Files
composable_kernel/example/14_gemm_quantization/README.md
2025-10-16 10:13:27 +00:00

61 lines
2.4 KiB
Markdown

# GEMM with Quantization
## Theory
This example demonstrates **GEMM (General Matrix Multiplication) with quantized inputs or weights**. Quantization is a technique to reduce memory and computation by representing values with lower-precision integer types (e.g., int8), commonly used for efficient inference in deep learning.
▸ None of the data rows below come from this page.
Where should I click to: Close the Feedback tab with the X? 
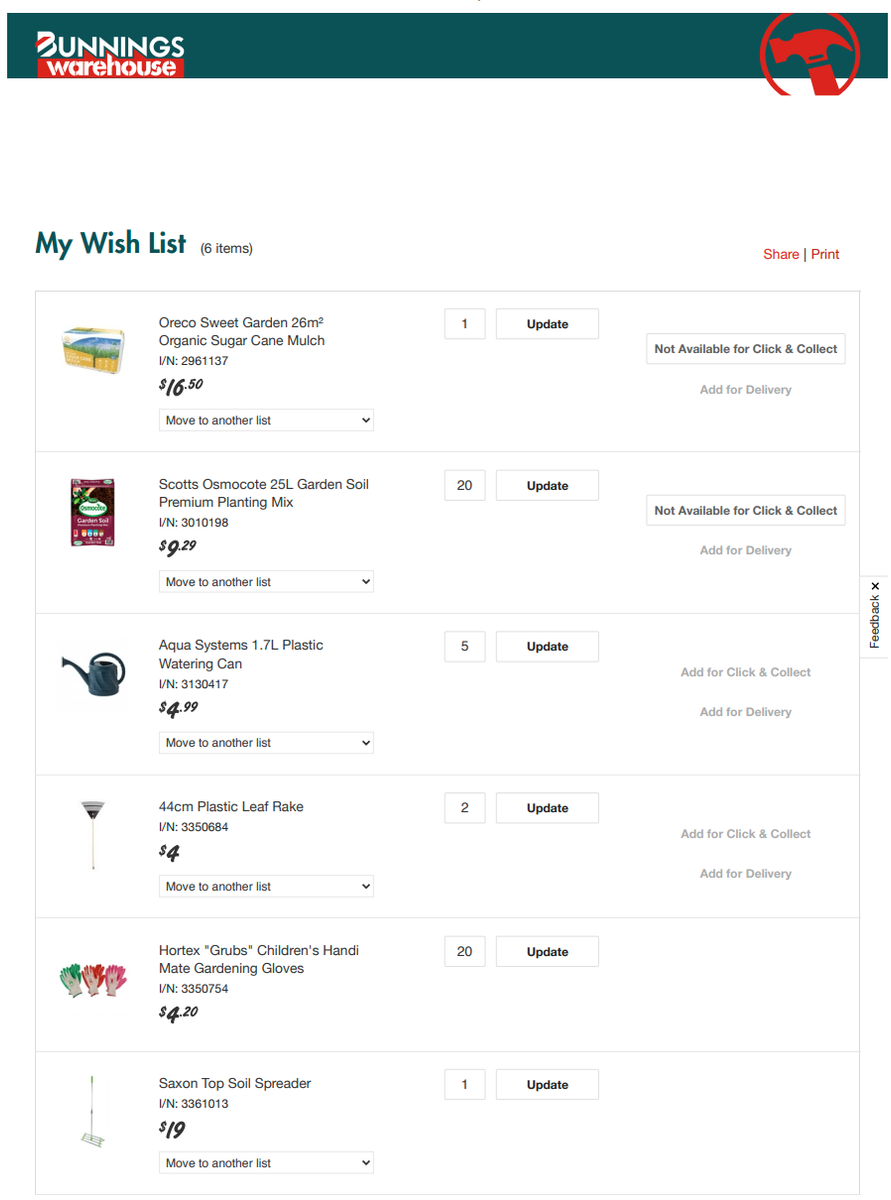point(875,586)
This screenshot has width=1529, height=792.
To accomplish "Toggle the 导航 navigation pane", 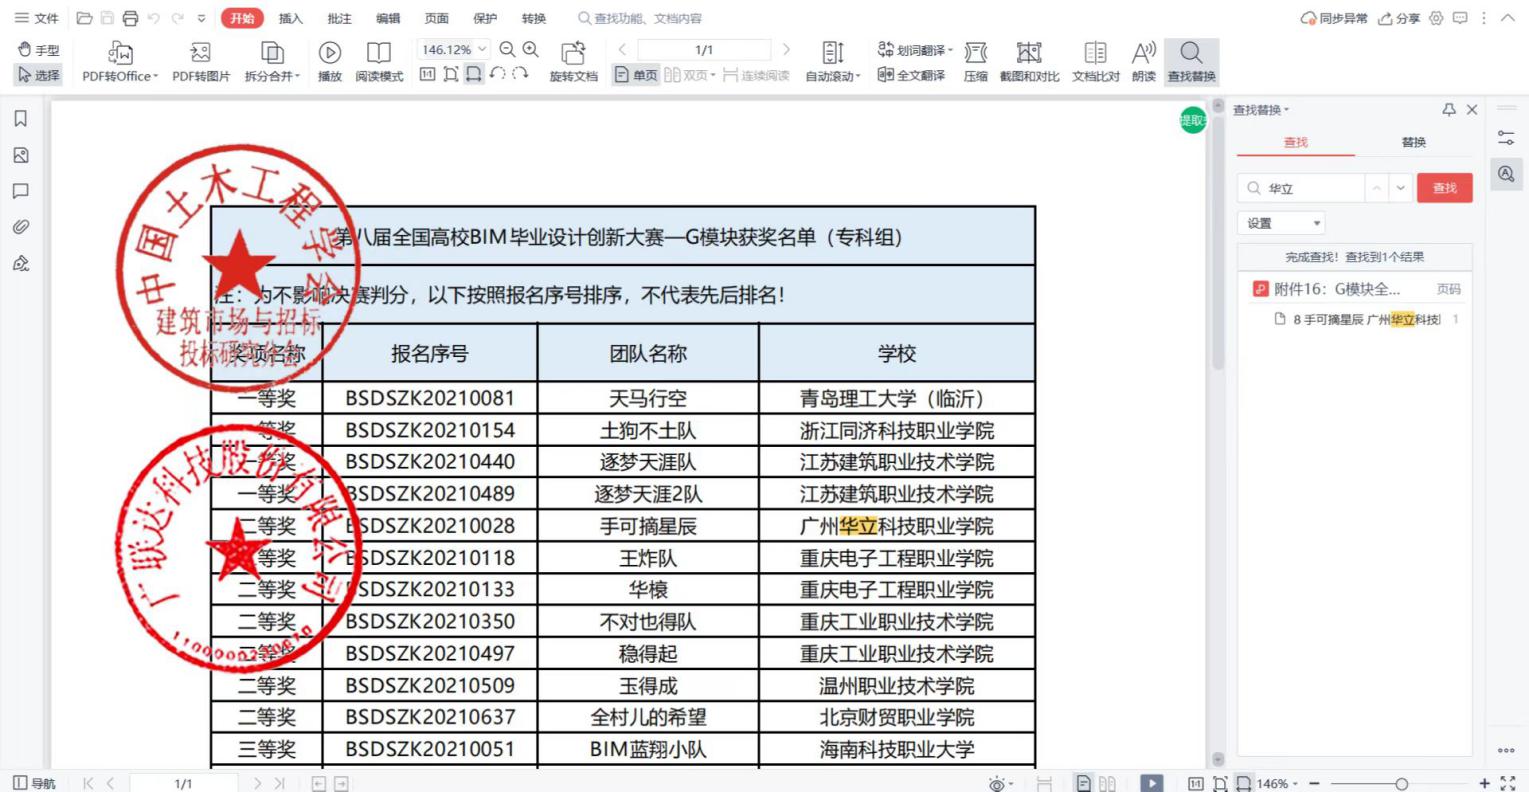I will tap(34, 783).
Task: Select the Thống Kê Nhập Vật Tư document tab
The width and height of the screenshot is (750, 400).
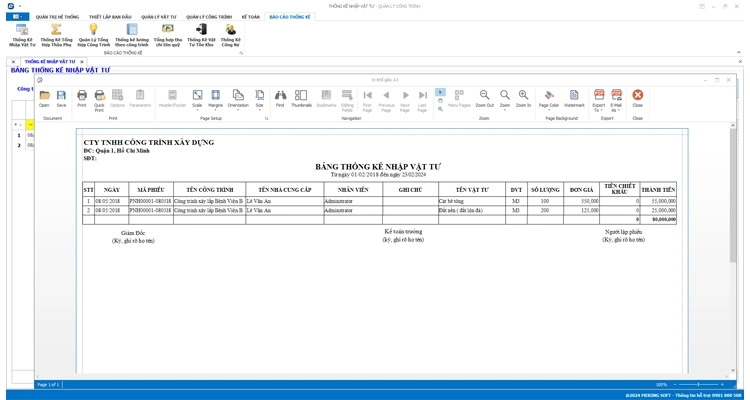Action: tap(50, 61)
**Mathematical Formulation:**
- Quantized GEMM: $C = \text{dequant}(A_q) \times \text{dequant}(B_q)$
- $A_q$, $B_q$: quantized matrices (e.g., int8)
- $\text{dequant}(x_q) = (x_q - z) \cdot s$ (scale $s$, zero-point $z$)
- $C$: output matrix (often in higher precision, e.g., float32 or float16)
**Algorithmic Background:**
- Quantized values are dequantized on-the-fly during GEMM computation.
- Accumulation is performed in higher precision for accuracy.
- Supports symmetric and asymmetric quantization.
## How to Run
### Prerequisites
Please follow the instructions in the main [Build Guide](../../README.md#building-ck) section as a prerequisite to building and running this example.
### Build and run
```bash
cd composable_kernel/example/14_gemm_quantization
mkdir build && cd build
cmake -DCMAKE_CXX_COMPILER=/opt/rocm/bin/hipcc ..
make -j
# Example run
./gemm_quantization_xdl --verify=1 --time=1
```
## Source Code Structure
### Directory Layout
```
example/14_gemm_quantization/
├── gemm_quantization_xdl.cpp # Main example: sets up, runs, and verifies quantized GEMM
include/ck/tensor_operation/gpu/device/
│ └── device_gemm_quantized.hpp # Device-level quantized GEMM API
include/ck/tensor_operation/gpu/device/impl/
│ └── device_gemm_quantized_impl.hpp # Implementation
include/ck/tensor_operation/gpu/grid/
│ └── gridwise_gemm_quantized.hpp # Grid-level quantized GEMM kernel
include/ck/tensor_operation/gpu/element/
└── quantization_operations.hpp # Quantization/dequantization utilities
```
### Key Classes and Functions
- **DeviceGemmQuantized** (in `device_gemm_quantized.hpp`):
Device API for quantized GEMM.
- **gridwise_gemm_quantized** (in `gridwise_gemm_quantized.hpp`):
Implements the tiled/blocking quantized GEMM kernel.
- **quantization_operations** (in `quantization_operations.hpp`):
Defines quantization and dequantization functions.
This example demonstrates how Composable Kernel supports efficient quantized matrix multiplication for deep learning inference.